McKinsey, a global management consulting firm, has released an elaborate report extensively studying the topic of achieving net zero and has provided valuable insights and recommendations on the matter.
Though there has been meaningful momentum, the world is not on track to achieve the goal set out in the Paris Agreement of limiting warming to well below 2°C or ideally 1.5°C. To meet that goal, countries and companies have committed to reaching net-zero emissions of CO2 and reducing emissions of other greenhouse gases. But there has not been enough progress. The share of primary energy produced by renewable sources, for example, has risen slowly, from 8 percent in 2010 to 12 percent in 2021. If emissions stay on their current trajectory net zero would not arrive even by the end of the century.

McKinsey says that a successful net-zero transition will require achieving not one objective but four interdependent ones: emissions reduction, affordability, reliability, and industrial competitiveness. A poorly executed transition could make energy, materials, and other products less affordable, compromising economic empowerment. It could also make the supply of energy and materials less secure and resilient, and it could render some countries and companies less competitive. If that happened, progress toward net zero itself could stall.

Their research has found practical ways to address those objectives simultaneously. Seven principles can help stakeholders successfully navigate the next phase of the transition. For example, deploying lower-cost solutions and driving down the cost of more expensive ones could bolster affordability. Managing existing and emerging energy systems in parallel could make access to energy more reliable. Seeking opportunities by using comparative advantage as a guide could help countries bolster their competitiveness.

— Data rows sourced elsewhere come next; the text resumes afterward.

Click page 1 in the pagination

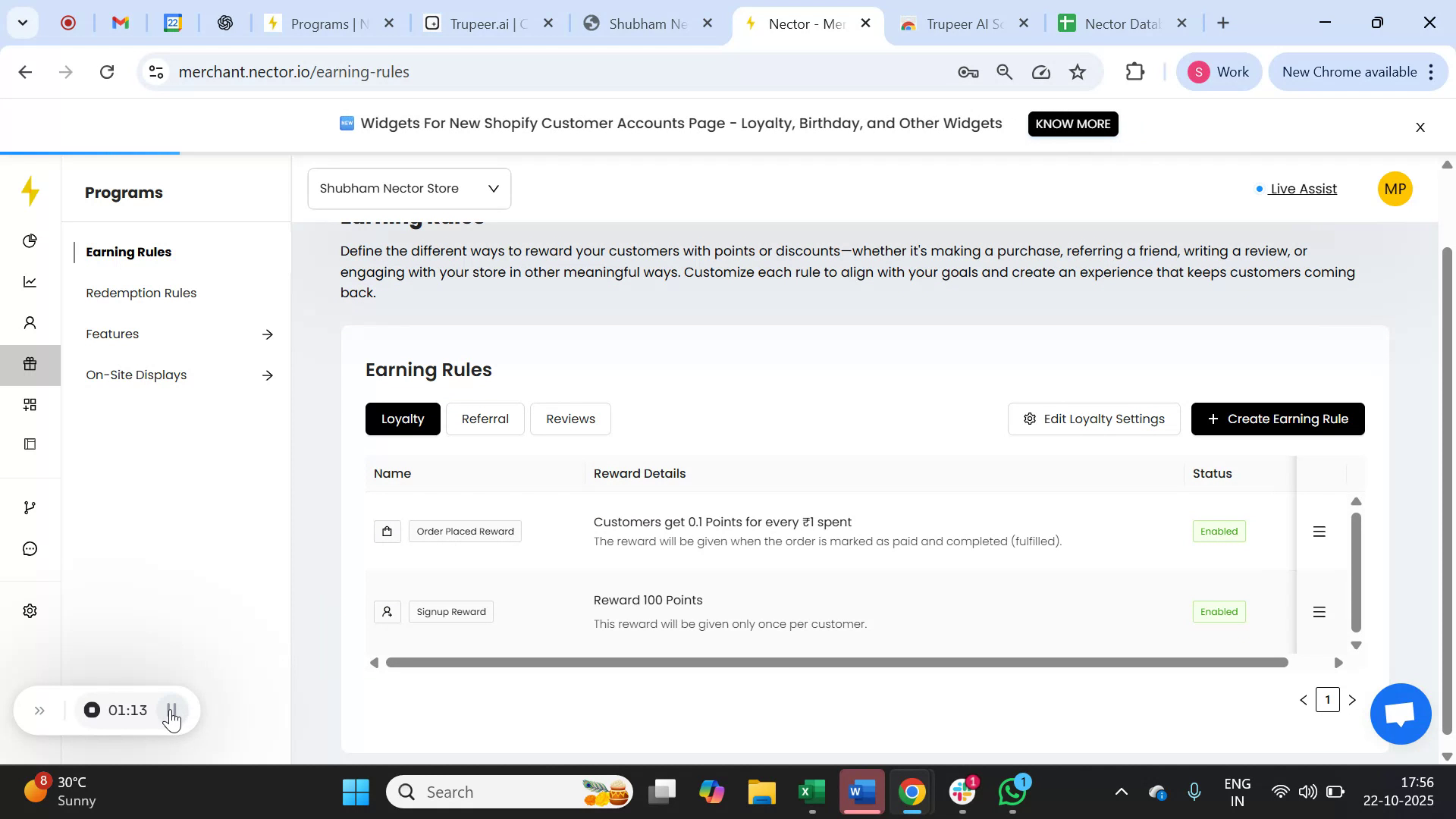[1328, 699]
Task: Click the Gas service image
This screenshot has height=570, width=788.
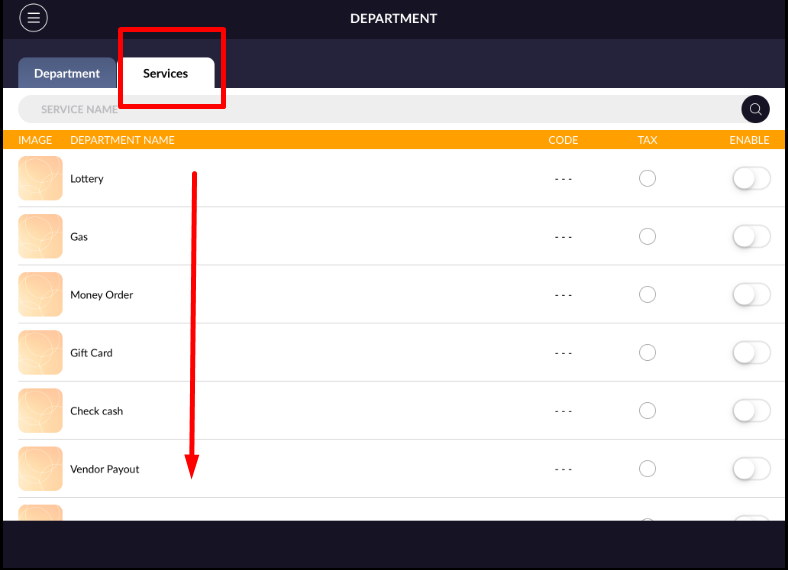Action: [40, 237]
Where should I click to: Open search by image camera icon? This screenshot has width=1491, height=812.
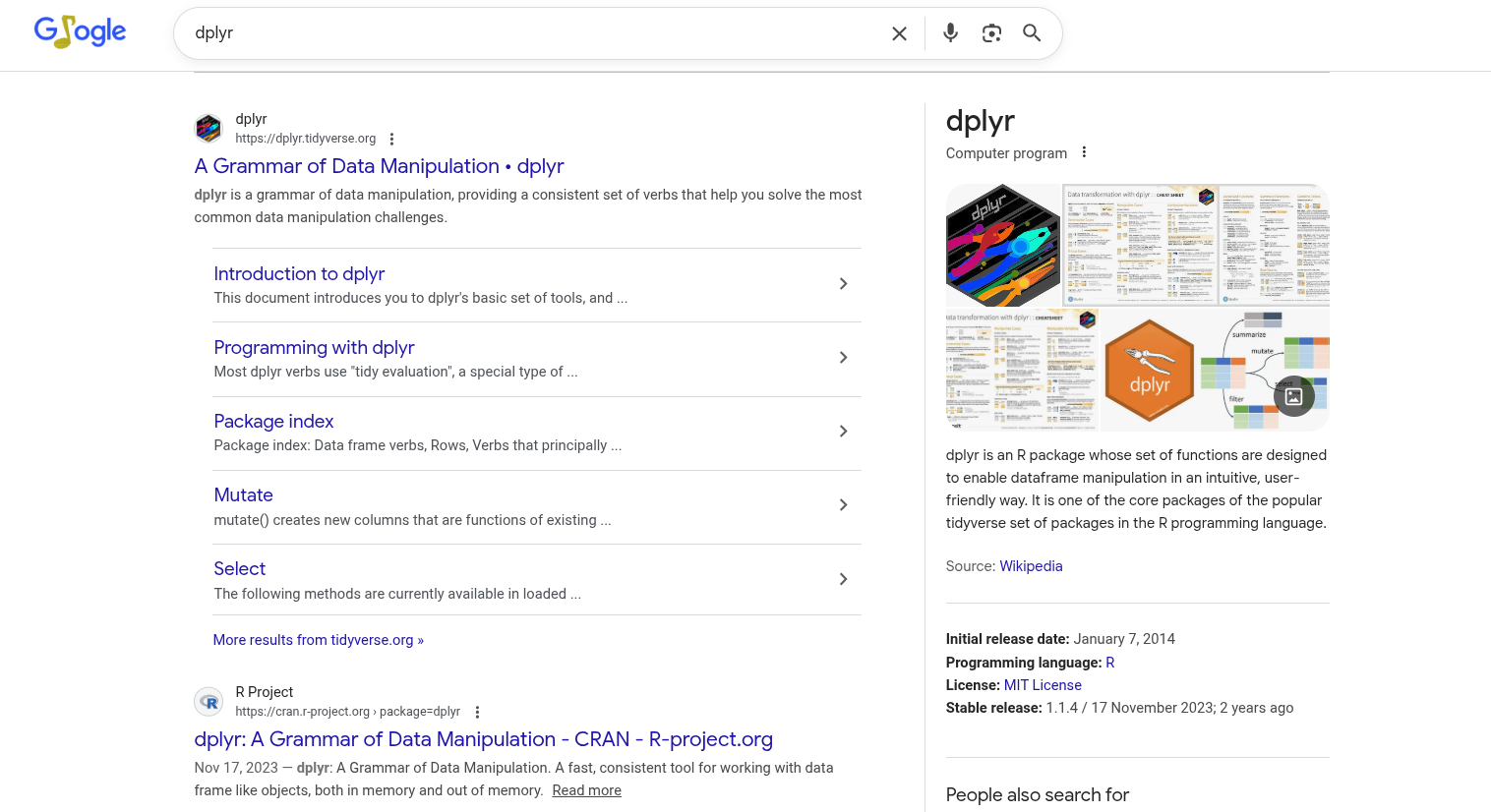pyautogui.click(x=991, y=33)
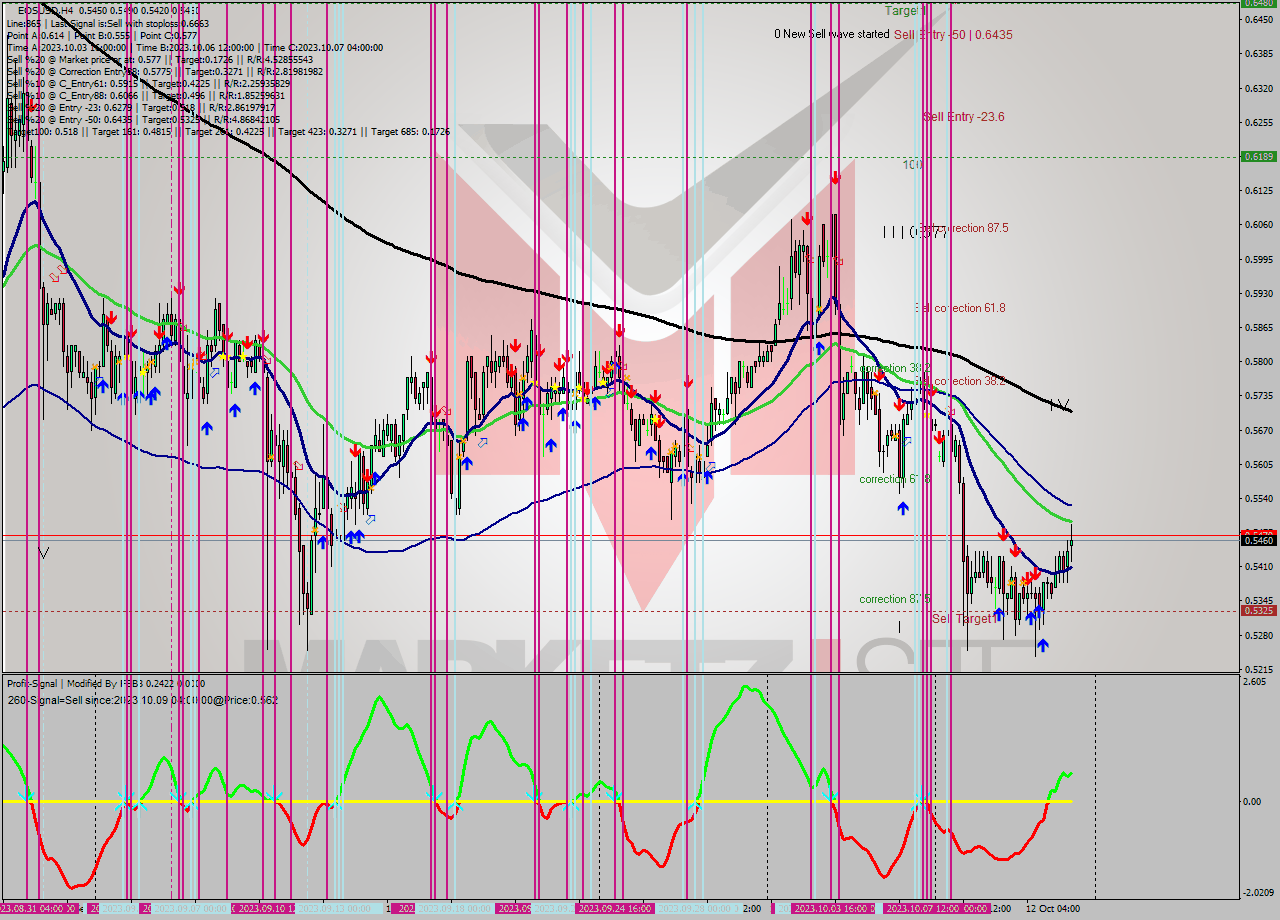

McKinsey examined the potential implications of applying two principles: deploying more lower-cost solutions and using R&D and other measures to double the expected rate of cost declines. Their illustrative analyses found that doing so could substantially improve the current trajectory of emissions and help limit warming to what the Paris Agreement envisions. Capital spending on low-emissions technologies would potentially be one and a half to two times as large as it is now—as opposed to about three times, as might be the case if the two principles were applied less extensively.